I am interested in a high level construct which would allow me to partition a set of elements into units which could be processed in parallel. This construct should then allow me to partition the set again to make another pass, and so on until I deem that the processing is completed. In this way, the problems discussed in Part 3 of my blog series on the execution_graph could be resolved. I know I promised code yesterday, but I’ll just show an idea today.

In order to ensure I’m conveying my ideas effectively, I’ve prepared some diagrams. Suppose I have a set of elements to process in some manner. I’ll represent this set as blobs of ink on a digital page, as shown below.
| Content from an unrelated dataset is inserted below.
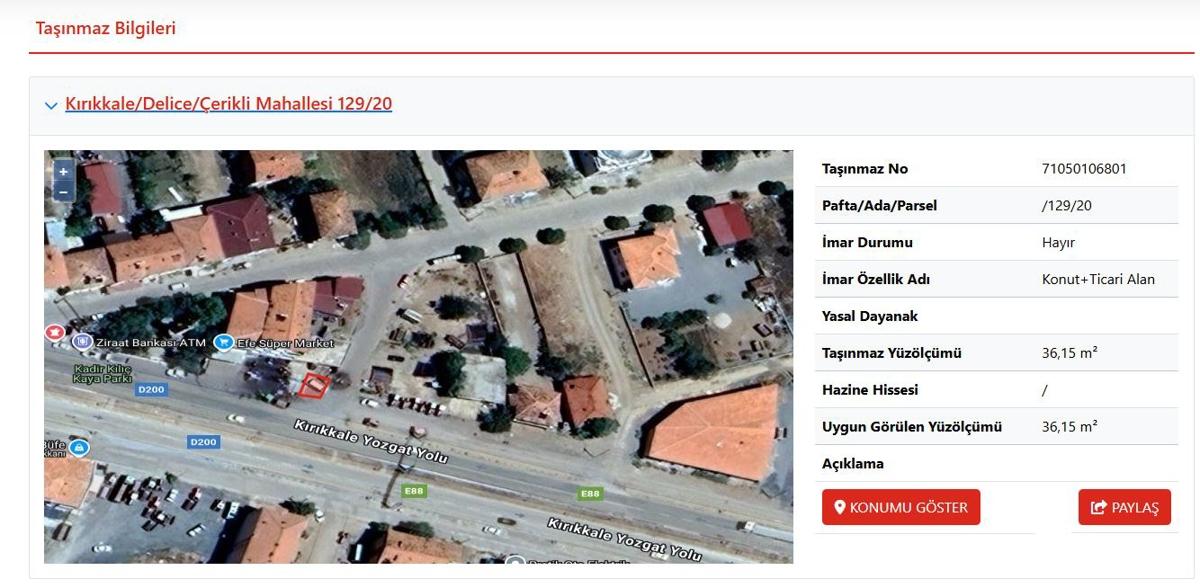The image size is (1200, 588).
Task: Click the Konut+Ticari Alan value
Action: [x=1098, y=279]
Set of objects to be processed

In order to process these elements, in the first pass I might partition the space into three segments. I do not have to process the entire space at once, just the segments which interest me. I’ve drawn lines around the elements I want to process. These three partitions should be processed in parallel.

First partition of space

Again after processing these segments I might not have completed my task. Next I will partition the space into another three segments which can be processed independently. Note that this time one of the segments only contains a single element to process, this is fine and entirely possible.

Second partition of space

For the last step, I will partition the space one final time into two large segments. Once again these two segments will be processed in parallel.

Third partition of space

I call the construct which will support this (tentatively), parallel_set_for. This conveys that we have a set of elements which are to be processed. We process subsets of this larger set independently, then partition the larger space into subsets again for further processing until the task is completed (as opposed to partitioning the subsets into smaller ones).
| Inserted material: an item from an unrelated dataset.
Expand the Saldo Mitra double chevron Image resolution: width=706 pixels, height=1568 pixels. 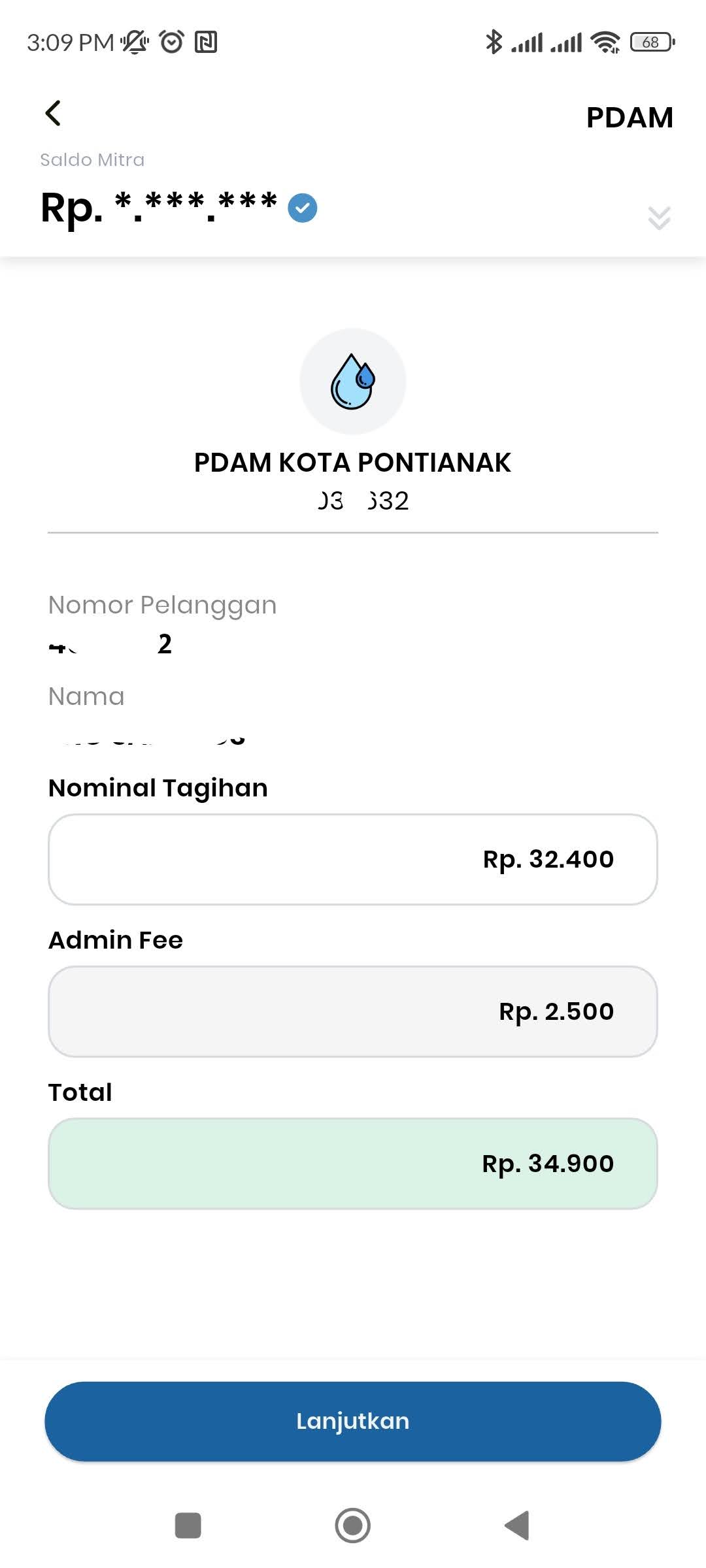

In contrast with the TBB parallel_for construct which simply divides elements for individual processing, the parallel_set_for construct might not even process all elements. Some might not affect computation so they might be omitted. Furthermore, the parallel_for construct is designed to divide work to keep all processors busy and simply complete after all elements have been processed. The parallel_set_for construct would proceed in steps, where independent subsets are selected and then processed.

In comparison to parallel_for, this processing method could form a bottleneck. If partitions are not selected properly, effort might be wasted because some partitions could have been processed in a previous step. In addition, a single element which is being processed might hold up multiple independent partitions which could process next without affecting results. I think that this could be compensated for with good interface design.

Well, that is what I’ve thought up so far. I welcome your comments. This is not a fully thought out idea, just an idea which sprung to mind today that I wanted to share with you. Good night!


Posted by AJ Guillon  (January 30, 2008)    |    Comments (1)

TBB execution_graph - Part 3: More Concept Revisions, Dividing Work, and Arguments

I hoped to have written some skeletal code by now to show you, and start to point out the classes.  However I find when I take on a software design, that I start to think about it a lot.  I ponder how things interact while I’m in the shower, or find myself visualizing the program interactions, daydreaming while I’m cooking dinner or doing dishes.  The past weekend has been filled with these moments, and now I’ll share my thoughts with you.

First, the class name transition is again misleading.  I need a better name to represent the connections between nodes in the execution graph.  The name link, or execution_path best convey the meaning.  This is a small matter, but I wanted to give you the heads up.

Now, I’ll describe my thoughts over the weekend.  Prepare yourself for a rant, and of course post comments if you have some ideas.  The question is, what does the execution_graph execute… when it is “executed” something should be passed as an argument so that the execution_graph can base its decisions upon something.  This might be an open file descriptor, an entity in a simulation, or perhaps absolutely nothing.  Perhaps the decisions to make are programmed within the links themselves so arguments are not required.  So let’s just pass a single thing, and even better let’s template this argument so a list of things could be passed.  The state machine (I mean execution_graph) might be associated with one particular type, say ExecutionArgumentType.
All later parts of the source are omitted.